I'm tired of that. We shouldn't be outcasting ourselves anymore. Remember some people work to live and others live to work. Make sure you chose the right one for yourself and shift the weight in your life so you feel more stable. If you can control it then change it.

Friday, June 22, 2018

My mind at times feels like an alien in the sea of people

I have not written in this blog for two years.
My excuse? I jumped outside of my head and onto the pavement. I literally found a voice outside of my head. It took years to understand that I am not shy, I am only highly "choosy" of who I talk to.

I think I would like to write more in this blog. I have had it for years so why stop?
I'm back I guess?
Who called this to my attention? Breea. She said she kept refreshing it to see if I ever wrote anything more in it. Well, here I am Breea writing hopefully you refresh soon.

I usually would use this blog to get these intense thoughts out of my head and into the vortex of the internet. A question that needed to be answered would circle in my mind for weeks until I would settle on an answer. So it is back to learning about the universe.

■ **TASK**
Transcribe the blog post word for word, starting at "My mind at times" and ending at "you refresh soon.".

■ **SOURCE MATERIAL**
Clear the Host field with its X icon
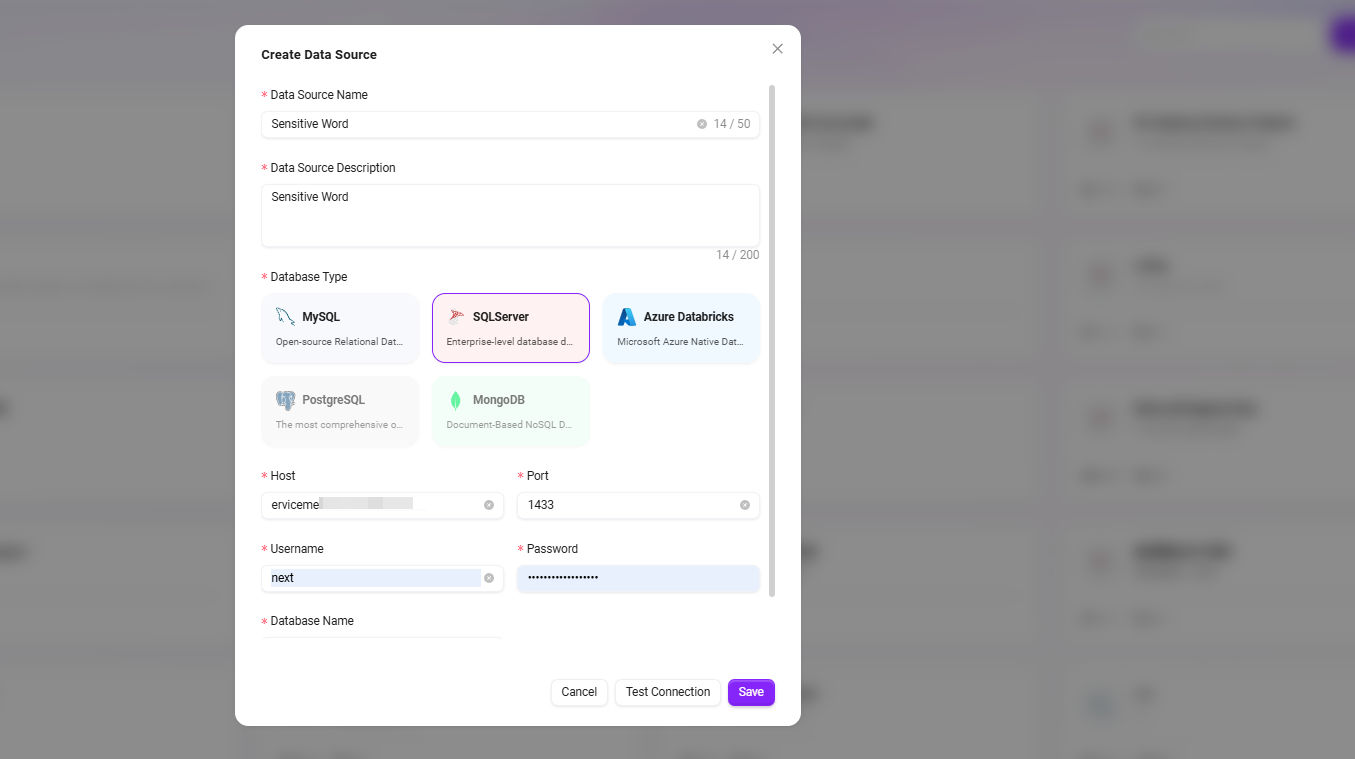This screenshot has width=1355, height=759. [x=489, y=505]
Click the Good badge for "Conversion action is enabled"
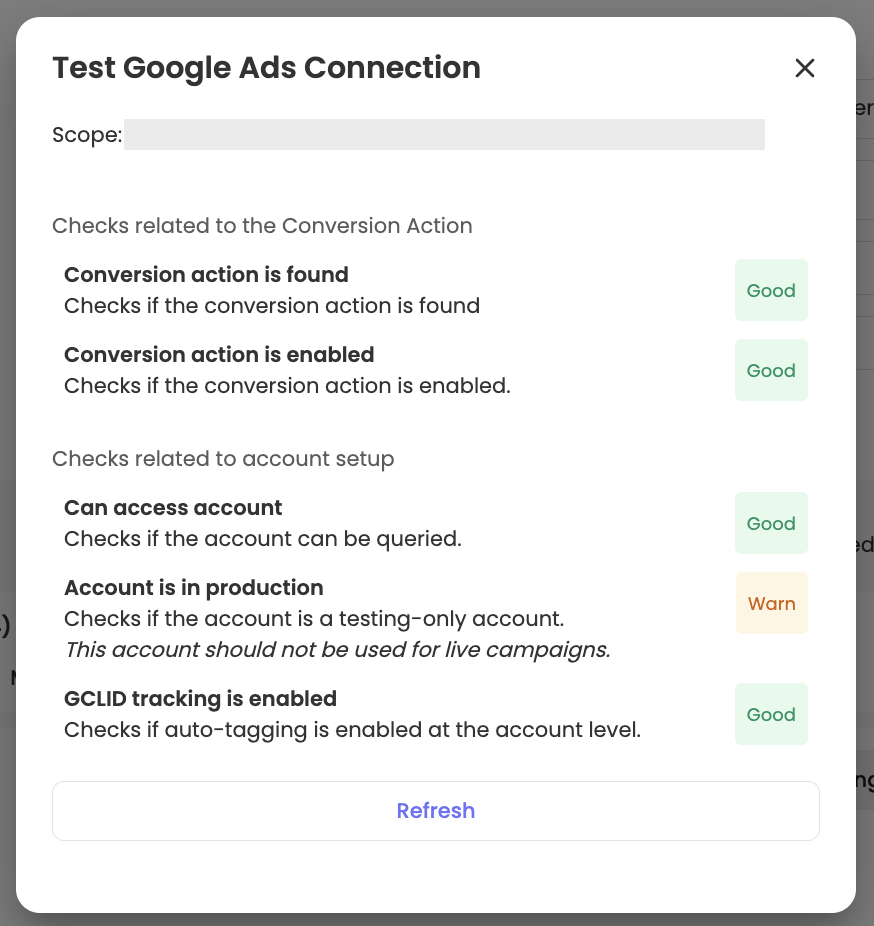Screen dimensions: 874x926 771,371

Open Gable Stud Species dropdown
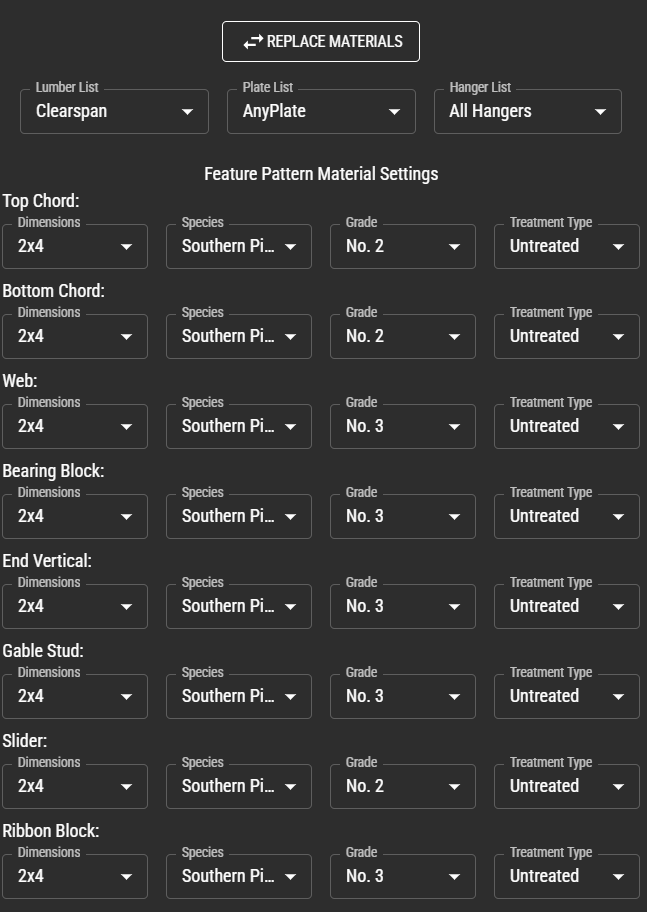point(239,696)
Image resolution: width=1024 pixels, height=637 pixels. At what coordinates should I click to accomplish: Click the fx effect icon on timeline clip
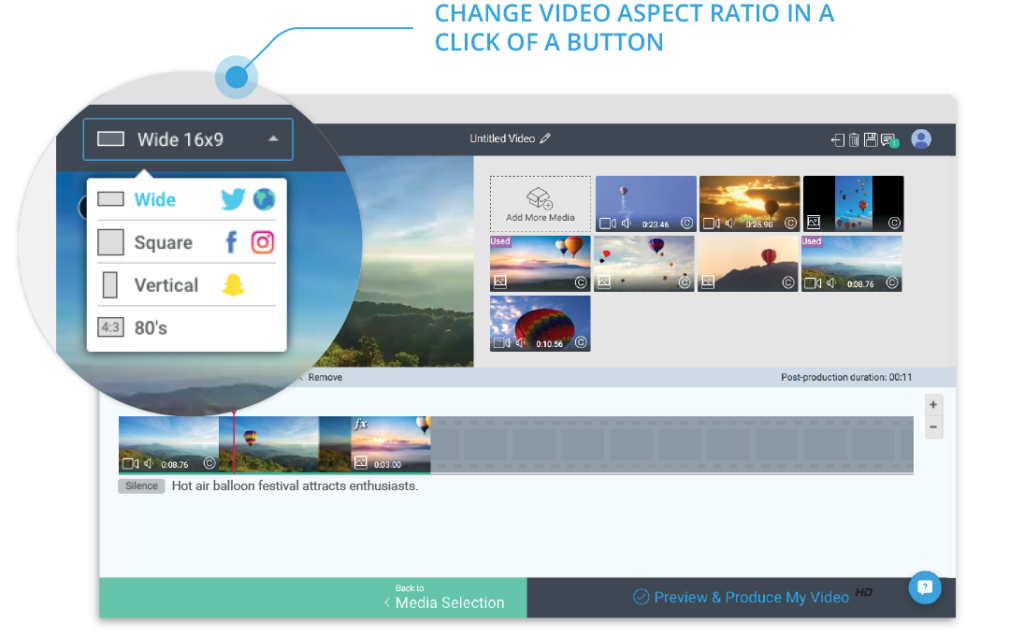[x=360, y=424]
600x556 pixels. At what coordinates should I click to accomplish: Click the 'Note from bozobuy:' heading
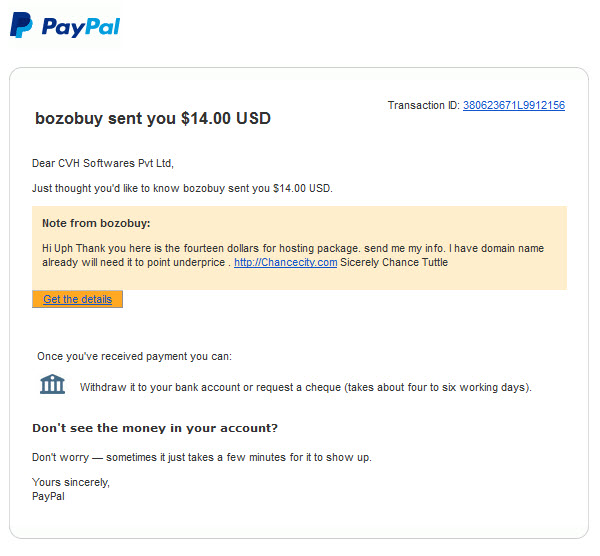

■ **YOUR RESPONSE**
My mind at times feels like an alien in the sea of people

I have not written in this blog for two years.
My excuse? I jumped outside of my head and onto the pavement. I literally found a voice outside of my head. It took years to understand that I am not shy, I am only highly "choosy" of who I talk to.

I think I would like to write more in this blog. I have had it for years so why stop?
I'm back I guess?
Who called this to my attention? Breea. She said she kept refreshing it to see if I ever wrote anything more in it. Well, here I am Breea writing hopefully you refresh soon.